UPS is going all in on RFID.
The logistics giant has invested more than $100 million in projects to roll out the technology across its network, the company revealed on Tuesday.
With the investment, UPS has embedded RFID sensors within all its U.S. package delivery vehicles, as well as in its last-mile delivery facilities and its more than 5,500 UPS Store locations.
“With RFID embedded into labels, on our vehicles and in our loading bays, customers benefit from clear visibility during the entire shipping process—from pickup to delivery, with no manual scanning required,” said Matt Guffey, executive vice president and chief commercial and strategy officer at UPS, in a statement. “The result is commerce that is smarter and predictable.”
RFID (short for radio frequency identification) tagging and labeling technologies have been traditionally used for scanning products and packages throughout supply chains and retail stores, with use cases largely involving inventory management and loss prevention.
But as UPS seeks to optimize its delivery network and cut costs, the company is phasing out its manual barcode scanning equipment, instead moving to sensor-based technology.

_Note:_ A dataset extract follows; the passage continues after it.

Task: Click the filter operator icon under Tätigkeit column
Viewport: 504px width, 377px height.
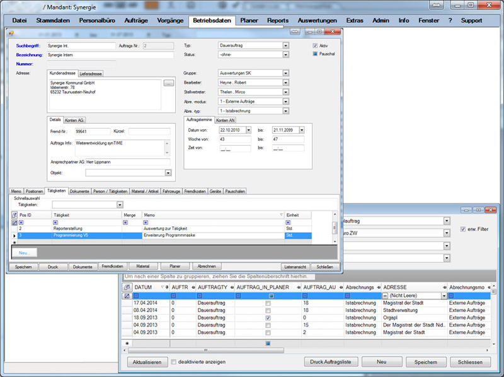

The company plans to add the sensors to its middle-mile sortation facilities beginning later this year, according to a report from The Wall Street Journal.
The technology is built to allow UPS to automatically sense and track when a package is moved into or out of a building or vehicle. This near-real-time pickup confirmation can inform customers when and where a package is in the supply chain, and is designed to be a step ahead of traditional shipment tracking, which sometimes lags behind a package’s current location.
For example, if a package is put on the wrong truck, radio sensors will automatically detect it and issue an alert. According to UPS, misloads like this have dropped near 70 percent since the company started using the technology.
The company says the technology will also help it respond faster to customers when weather conditions change, or if other unexpected events take place.
UPS has touted its RFID implementation in recent years through the growth of its Smart Package Smart Facility initiative, which debuted the tech in 2022 across dozens of facilities. At the time, the courier sought to eliminate all the manual scans done by pre-loaders who sort and move packages from the conveyor belt into delivery vehicles. In late 2023, the company expanded the technology from its facilities to its vehicle fleet.
Guffey called the recent implementation “the most significant visibility advancement in the past decade at UPS.”
During the company’s fourth quarter earnings call in January, CEO Carol Tomé said UPS now processes 1.3 million packages per day with RFID labeling, which is “allowing us to earn new commercial business.”
Tomé called the deployment of RFID labeling at the point of origin “smart fulfillment,” noting that it “gives better transparency order-to-cash. Something that customers are desperately seeking. It gives them better control.”
The timing of the announcement comes as UPS undergoes yet another year of staff cuts. Last year, the company axed 48,000 employees, many of which worked as delivery drivers and warehouse workers.
Following up on the labor cost cuts, the Atlanta-based firm is cutting 30,000 more jobs in 2026.
The RFID implementation is one component of a wider shift to warehouse automation within the UPS supply chain as the company looks to retrofit its distribution network and cut costs.
UPS cut $3.5 billion in costs last year as part of the “Efficiency Reimagined” initiative, closing 93 buildings across the U.S. while deploying automation in 57 more. The company has identified 24 more buildings it wants to close in the first half of 2026, with plans to close more.
And while the company had 127 buildings that were automated as of January, UPS plans to implement these projects at another 24 locations throughout the year.
UPS expects to increase the percentage of U.S. volume processed through automated facilities to 68 percent by the end of the year, up from 66.5 percent at the end of 2025. The cost per piece in these automated facilities is 28 percent less than the cost per piece in conventional buildings.
The company is hosting its first quarter earnings call on April 28.